:: Your instructions ::
Would you repeat exactly the part of the listing below that runs from the line containing "Renuka sugar share price live (193, 1826)" down to the line containing "NSE7_SDW-6.4 Exam Dumps (112, 2214)", inclusive, and nothing else?

:: Material supplied ::
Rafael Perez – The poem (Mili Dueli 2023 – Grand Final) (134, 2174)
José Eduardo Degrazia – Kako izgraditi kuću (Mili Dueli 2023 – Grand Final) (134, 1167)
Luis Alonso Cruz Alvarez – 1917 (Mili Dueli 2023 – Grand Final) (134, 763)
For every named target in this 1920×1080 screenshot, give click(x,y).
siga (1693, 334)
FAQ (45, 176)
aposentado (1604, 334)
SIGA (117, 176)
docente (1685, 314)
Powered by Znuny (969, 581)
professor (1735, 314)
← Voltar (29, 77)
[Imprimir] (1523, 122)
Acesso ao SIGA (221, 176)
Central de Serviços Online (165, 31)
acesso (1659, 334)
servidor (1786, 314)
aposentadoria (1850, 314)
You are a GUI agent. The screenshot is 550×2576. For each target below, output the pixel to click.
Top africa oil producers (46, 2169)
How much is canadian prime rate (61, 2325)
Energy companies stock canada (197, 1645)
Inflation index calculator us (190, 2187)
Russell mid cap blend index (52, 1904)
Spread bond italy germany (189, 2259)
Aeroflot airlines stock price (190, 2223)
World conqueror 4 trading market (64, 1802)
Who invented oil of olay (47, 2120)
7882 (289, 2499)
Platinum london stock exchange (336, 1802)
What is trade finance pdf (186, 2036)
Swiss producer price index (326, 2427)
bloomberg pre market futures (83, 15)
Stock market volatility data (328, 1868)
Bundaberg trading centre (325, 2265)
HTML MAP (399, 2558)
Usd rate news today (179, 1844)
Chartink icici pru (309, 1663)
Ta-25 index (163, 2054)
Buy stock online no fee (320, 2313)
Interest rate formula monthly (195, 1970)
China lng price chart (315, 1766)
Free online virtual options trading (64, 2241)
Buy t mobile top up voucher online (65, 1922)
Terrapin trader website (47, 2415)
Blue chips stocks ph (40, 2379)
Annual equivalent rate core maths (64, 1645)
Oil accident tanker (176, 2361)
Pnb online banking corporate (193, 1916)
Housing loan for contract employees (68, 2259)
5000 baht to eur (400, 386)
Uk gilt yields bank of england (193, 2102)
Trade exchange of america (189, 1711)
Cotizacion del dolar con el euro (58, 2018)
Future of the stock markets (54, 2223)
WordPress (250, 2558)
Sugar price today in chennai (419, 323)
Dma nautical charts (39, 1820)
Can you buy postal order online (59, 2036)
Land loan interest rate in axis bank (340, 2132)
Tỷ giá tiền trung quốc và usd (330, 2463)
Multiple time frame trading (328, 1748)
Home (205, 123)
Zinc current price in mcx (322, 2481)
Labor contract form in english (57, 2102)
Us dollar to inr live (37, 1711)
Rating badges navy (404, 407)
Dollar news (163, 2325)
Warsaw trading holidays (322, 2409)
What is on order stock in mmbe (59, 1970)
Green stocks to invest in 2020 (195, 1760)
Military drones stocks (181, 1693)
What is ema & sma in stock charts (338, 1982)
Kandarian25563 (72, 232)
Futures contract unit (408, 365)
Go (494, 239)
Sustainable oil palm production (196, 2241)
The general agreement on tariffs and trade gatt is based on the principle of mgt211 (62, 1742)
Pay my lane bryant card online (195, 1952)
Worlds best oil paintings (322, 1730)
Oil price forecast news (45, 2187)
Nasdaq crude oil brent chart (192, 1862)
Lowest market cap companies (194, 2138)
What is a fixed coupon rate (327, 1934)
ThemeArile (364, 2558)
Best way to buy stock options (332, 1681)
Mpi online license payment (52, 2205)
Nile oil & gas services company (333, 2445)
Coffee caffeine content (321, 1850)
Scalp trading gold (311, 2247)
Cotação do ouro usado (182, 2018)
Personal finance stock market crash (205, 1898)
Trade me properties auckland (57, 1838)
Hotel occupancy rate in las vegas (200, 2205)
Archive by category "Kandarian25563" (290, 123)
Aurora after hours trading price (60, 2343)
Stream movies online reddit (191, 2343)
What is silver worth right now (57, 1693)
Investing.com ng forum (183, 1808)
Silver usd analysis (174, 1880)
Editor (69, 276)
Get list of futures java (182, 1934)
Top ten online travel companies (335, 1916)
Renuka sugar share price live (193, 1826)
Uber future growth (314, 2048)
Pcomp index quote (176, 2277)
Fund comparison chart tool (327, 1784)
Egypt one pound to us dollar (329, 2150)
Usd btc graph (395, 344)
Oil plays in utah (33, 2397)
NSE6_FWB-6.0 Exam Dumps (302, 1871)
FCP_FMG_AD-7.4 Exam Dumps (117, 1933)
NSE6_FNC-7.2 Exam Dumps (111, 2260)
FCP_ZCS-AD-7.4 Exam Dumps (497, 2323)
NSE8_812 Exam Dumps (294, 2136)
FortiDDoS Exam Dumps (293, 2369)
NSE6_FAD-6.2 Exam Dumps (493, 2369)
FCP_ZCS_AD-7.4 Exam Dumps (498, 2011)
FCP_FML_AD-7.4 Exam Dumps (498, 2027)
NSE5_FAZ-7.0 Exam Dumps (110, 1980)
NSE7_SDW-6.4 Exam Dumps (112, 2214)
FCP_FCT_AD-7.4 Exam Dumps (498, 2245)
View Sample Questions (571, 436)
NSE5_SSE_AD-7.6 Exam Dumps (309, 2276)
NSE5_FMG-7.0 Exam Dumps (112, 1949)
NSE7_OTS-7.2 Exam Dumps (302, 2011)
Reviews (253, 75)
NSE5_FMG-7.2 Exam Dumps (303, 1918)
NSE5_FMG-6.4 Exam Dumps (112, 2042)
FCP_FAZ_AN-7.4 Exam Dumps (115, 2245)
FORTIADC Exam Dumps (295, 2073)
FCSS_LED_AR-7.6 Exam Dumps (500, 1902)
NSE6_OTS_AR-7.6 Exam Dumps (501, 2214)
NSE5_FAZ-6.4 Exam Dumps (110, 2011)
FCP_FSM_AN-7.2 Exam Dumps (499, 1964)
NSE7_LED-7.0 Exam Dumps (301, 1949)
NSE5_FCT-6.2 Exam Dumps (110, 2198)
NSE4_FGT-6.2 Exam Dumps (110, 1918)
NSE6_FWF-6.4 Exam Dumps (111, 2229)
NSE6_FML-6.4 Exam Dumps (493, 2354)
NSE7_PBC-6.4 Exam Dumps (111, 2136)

:: Solution for this problem ::
Renuka sugar share price live (193, 1826)
Uber future growth (314, 2048)
Pcomp index quote (176, 2277)
Fund comparison chart tool (327, 1784)
Egypt one pound to us dollar (329, 2150)
Usd btc graph (395, 344)
Oil plays in utah (33, 2397)
NSE6_FWB-6.0 Exam Dumps (302, 1871)
FCP_FMG_AD-7.4 Exam Dumps (117, 1933)
NSE6_FNC-7.2 Exam Dumps (111, 2260)
FCP_ZCS-AD-7.4 Exam Dumps (497, 2323)
NSE8_812 Exam Dumps (294, 2136)
FortiDDoS Exam Dumps (293, 2369)
NSE6_FAD-6.2 Exam Dumps (493, 2369)
FCP_ZCS_AD-7.4 Exam Dumps (498, 2011)
FCP_FML_AD-7.4 Exam Dumps (498, 2027)
NSE5_FAZ-7.0 Exam Dumps (110, 1980)
NSE7_SDW-6.4 Exam Dumps (112, 2214)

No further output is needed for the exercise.